L'homme, cet algorithme perfectible.

Vous y êtes ? Bon. Voilà ce qui me trouble profondément dans la juxtaposition de cet ensemble de faits. Schématiquement, on pourrait en déduire qu'à mesure d'un supposé abrutissement technologique (Carr, Finkelkraut), qu'à mesure du "lissage" vers des opinions dominantes et de la diminution afférente des opinions moins représentatives (Eli Pariser), le tout étant pris dans l'externalisation continue de nos mémoires au sein d'écosystèmes informationnels de plus en plus fermés et propriétaires, les capacités de raisonnement des algorithmes et des grands écosystèmes numériques croissent de manière également constante jusqu'à se rapprocher d'une forme d'intelligence pour l'instant plus "assistée" que réellement "artificielle" mais bon quand même.

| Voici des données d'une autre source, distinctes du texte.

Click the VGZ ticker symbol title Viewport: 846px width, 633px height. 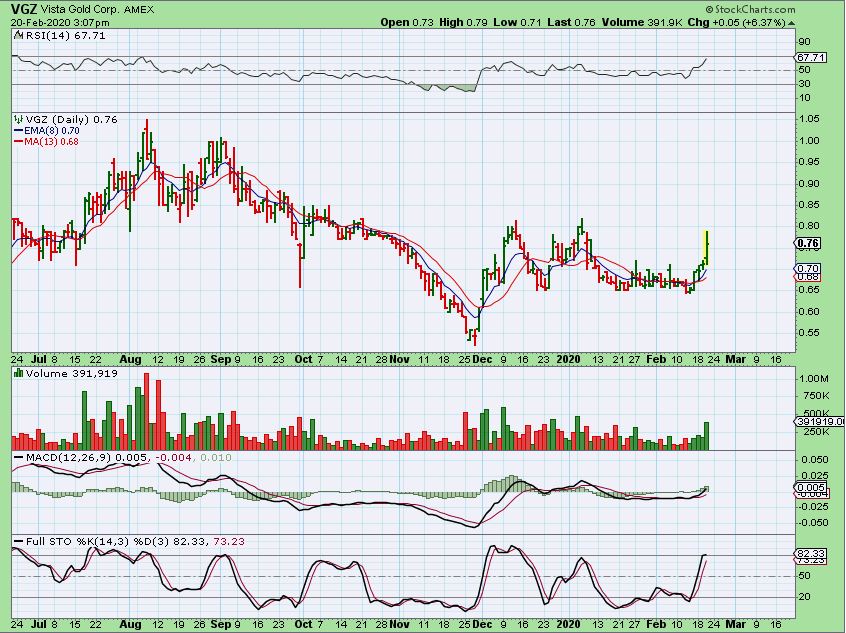(x=23, y=9)
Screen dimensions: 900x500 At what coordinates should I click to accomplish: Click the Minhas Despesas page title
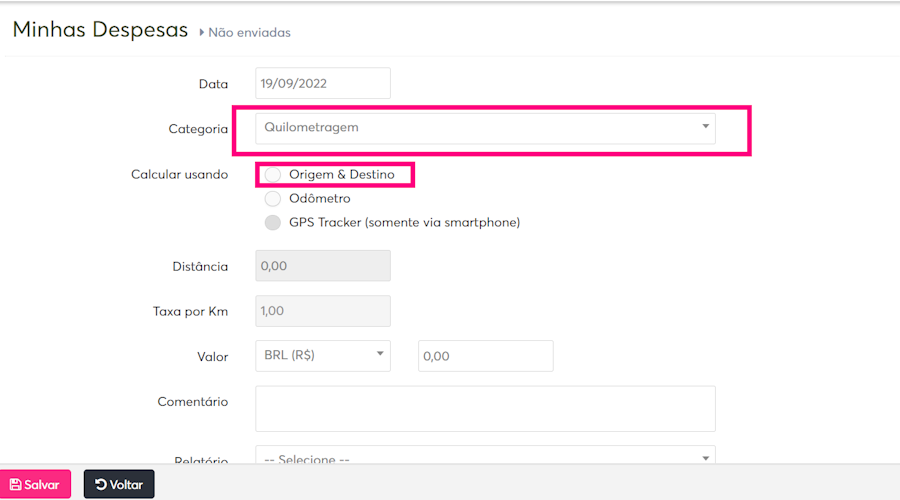point(100,30)
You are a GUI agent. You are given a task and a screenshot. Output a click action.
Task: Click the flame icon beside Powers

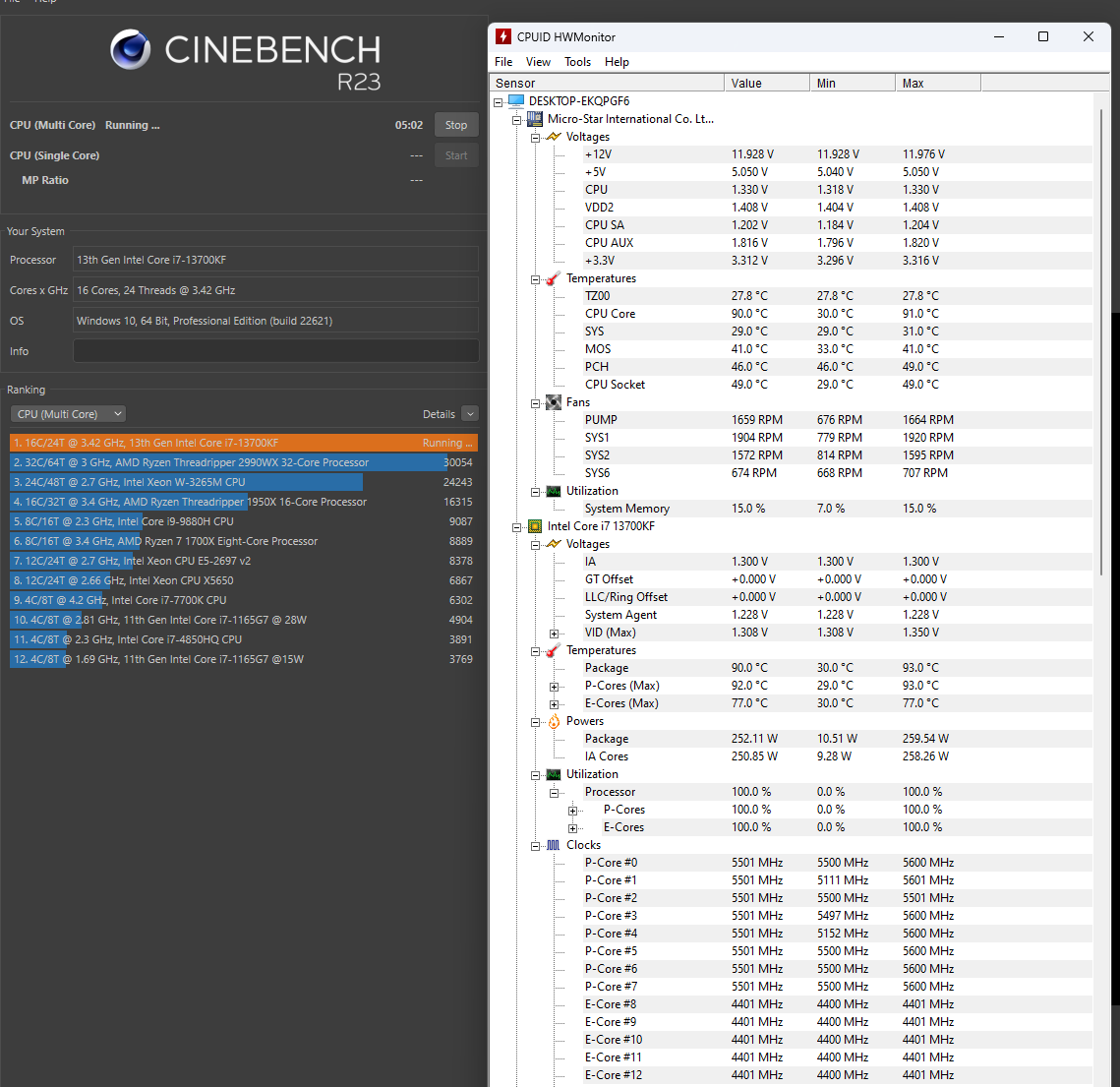(554, 721)
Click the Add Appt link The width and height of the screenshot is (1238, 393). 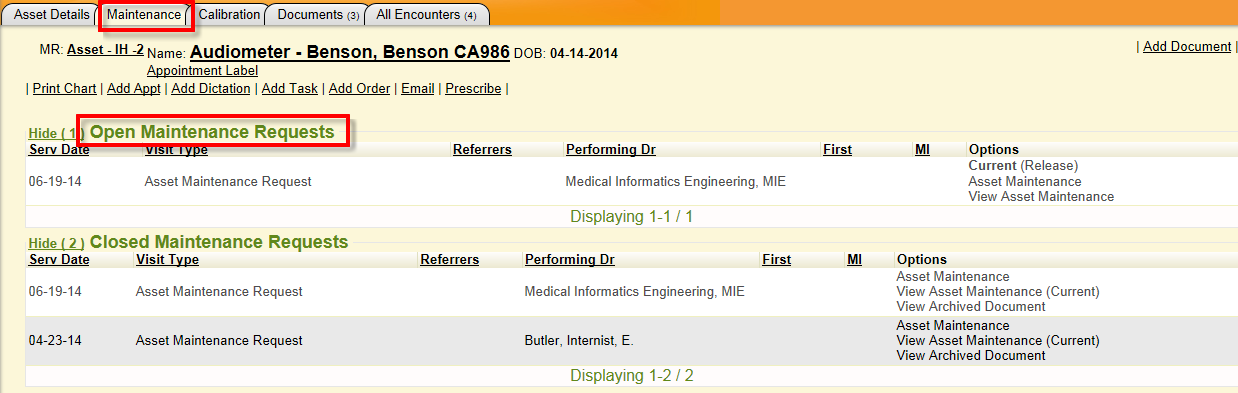[133, 88]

Encore plus schématiquement cela donnerait la chose suivante : pendant que nous devenons de plus en plus bêtes ou moutonniers, les algorithmes eux, deviennent de plus en plus "capables" d'une forme d'intelligence. Et qu'il y ait corrélation ou causalité entre ces deux énoncés ne concourt en rien à en réduire la portée relativement angoissante.

Systémique ta mère.

En cela notre époque est passionante. Car cet ensemble forme un tout. L'évolution de nos capacités cognitives (à la hausse ou à la baisse), les stratégies mémorielles mobilisables dans un processus d'externalisation exponentiel, la plasticité neuronale de notre cerveau qui reconfigure en permanence l'horizon des évolutions possibles (à la hausse ou à la baisse), et les développements technologiques de l'ingénierie algorithmique au service d'une potentielle intelligence artificielle, chacun de ces points s'inscrit dans une systémique globale de notre rapport au numérique et au monde, une systémique dans laquelle nombre de boucles de rétroactions (au sens cybernétique) sont déjà en place, et où d'autres se créent et se reconfigurent en permanence.

Bot Web

La pire des approches, la plus contre-productive des stratégies, consisterait à revenir au prêche, celui de Notre Dame de Paris cité au début de cet article : "ceci tuera cela ; l'ordinateur tuera notre intelligence ; les réseaux sociaux tueront nos relations sociales, la rediffusion pulsionnelle tuera le partage authentique, etc." Mais il serait également criminel de faire preuve d'un irénisme technophile de bon aloi ou de s'obstiner à jouer, à titre individuel et collectif, le jeu d'écosystèmes prédateurs qui se nourissent d'intelligence** pour ne nous en restituer que quelques buzz-liens ("l'intelligence" étant étymologiquement la capacité à créer … des liens). A moins que.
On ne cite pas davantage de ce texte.